I was sitting on a restaurant during the evening this past weekend and coincidentally happened to be reading Chapter 2 of Hayley Stevenson’s Institutionalizing Unsustainability, when I looked up to notice the patio heaters had been turned on. This was done to make the patrons’ dining experience more comfortable and satisfying. It wasn’t necessary, since we could have simply been wearing a light jacket and things would have been quite comfortable. I looked up to the heaters just as I read the following lines:
This suggests that climate change is indeed an inherently political problem, [y]et a technical representation of the climate change problem has been institutionalized.
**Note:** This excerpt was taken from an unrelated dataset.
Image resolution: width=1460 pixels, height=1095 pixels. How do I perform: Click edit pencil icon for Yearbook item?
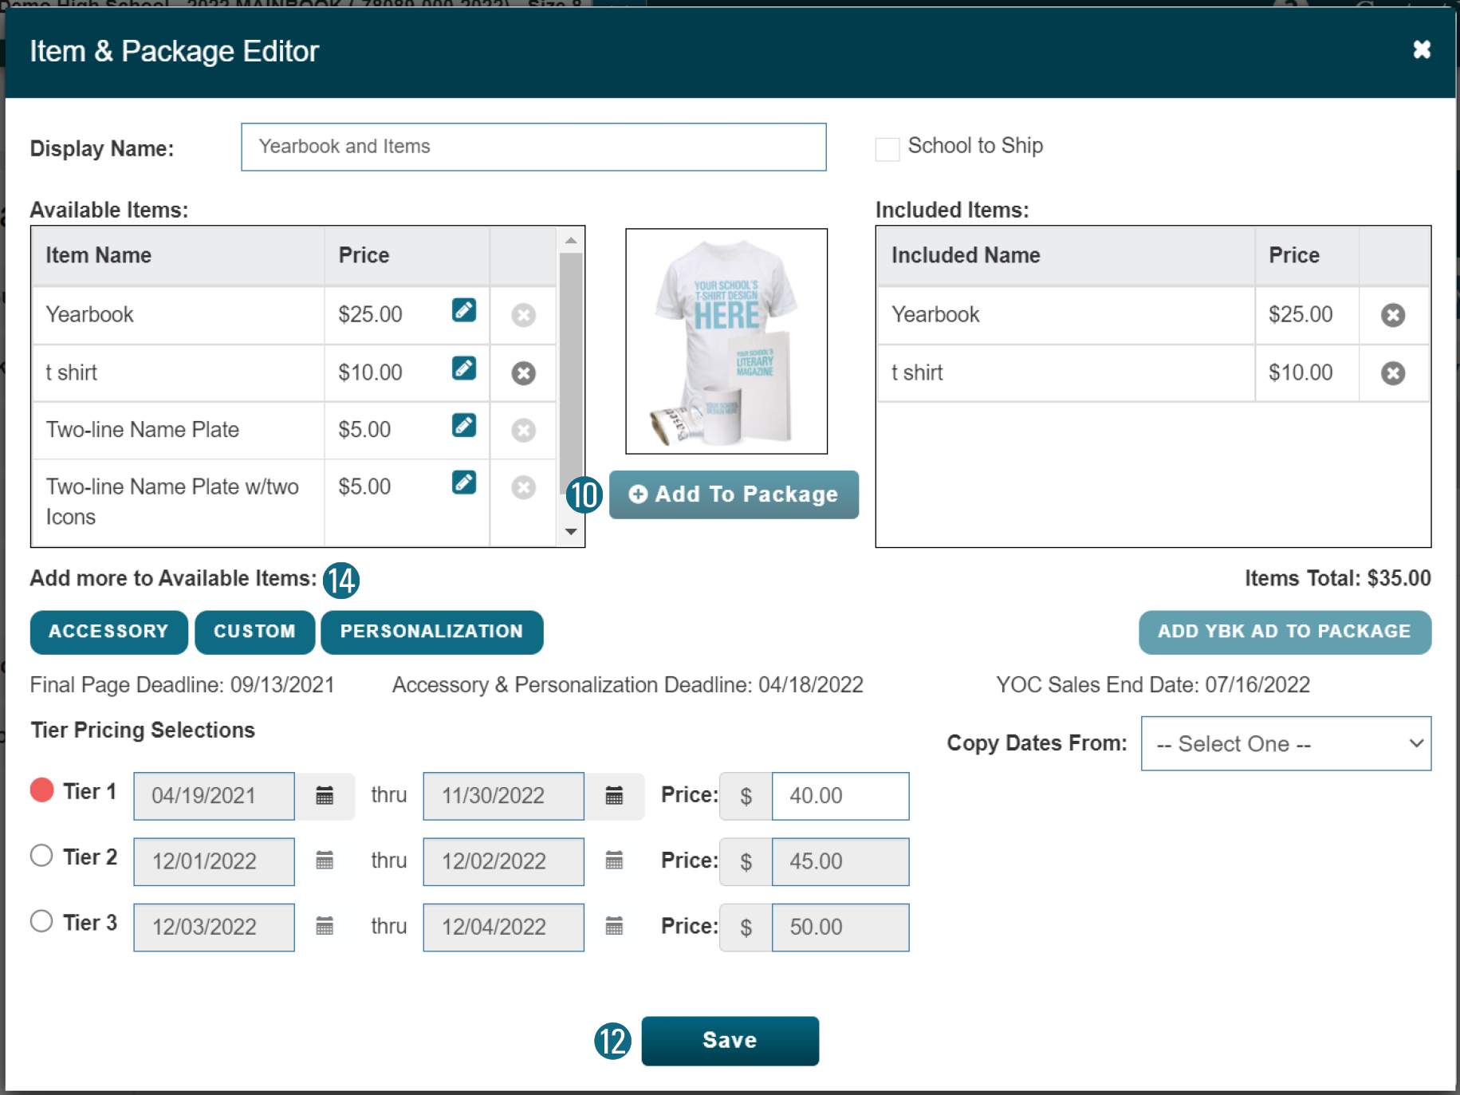(463, 310)
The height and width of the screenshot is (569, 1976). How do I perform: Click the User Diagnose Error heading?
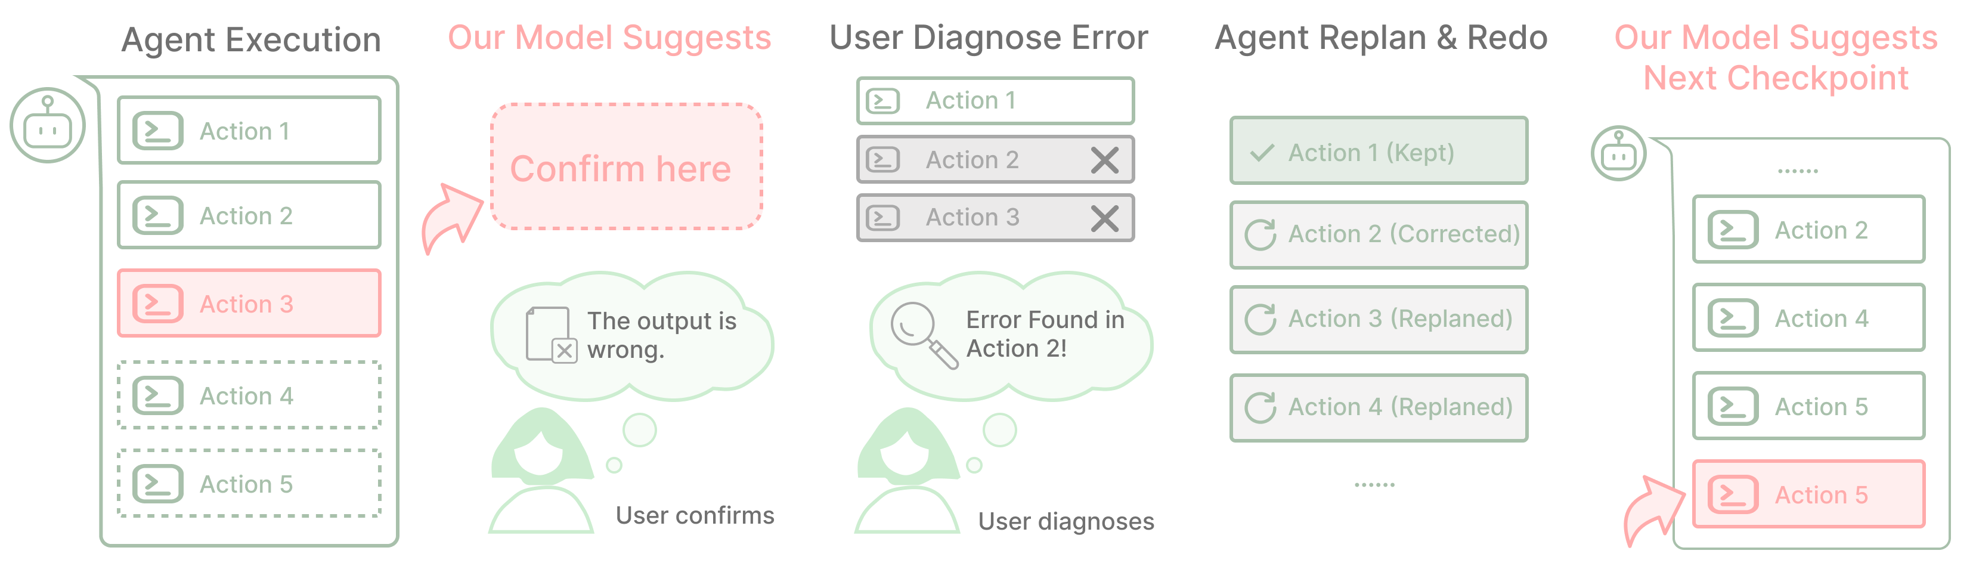click(989, 38)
Viewed through a technical lens, the specific sources of emissions and the social and political objectives they serve are treated as irrelevant, and the unsustainable nature of many emission-intensive activities [such as heaters on restaurant patios in September on British Columbia’s Pacific Coast] is rendered invisible. As Parikh and Parikh (1991, 43) have pointed out, we could prevent the annual emission of 1,000 tons of GHGs either by taking 800 cars off the road in the United States, or by asking 12,000 Bangladeshis to stop eating rice. These figures belie the assumption that GHG emissions are purely material phenomena that can be satisfactorily mitigated through technocratic processes divorced from social and ethical considerations.
The patio heaters below were in use for about 6 hours each that evening, and I counted 20 in total. Does anybody know how many bowls of rice could have been cooked instead with that energy?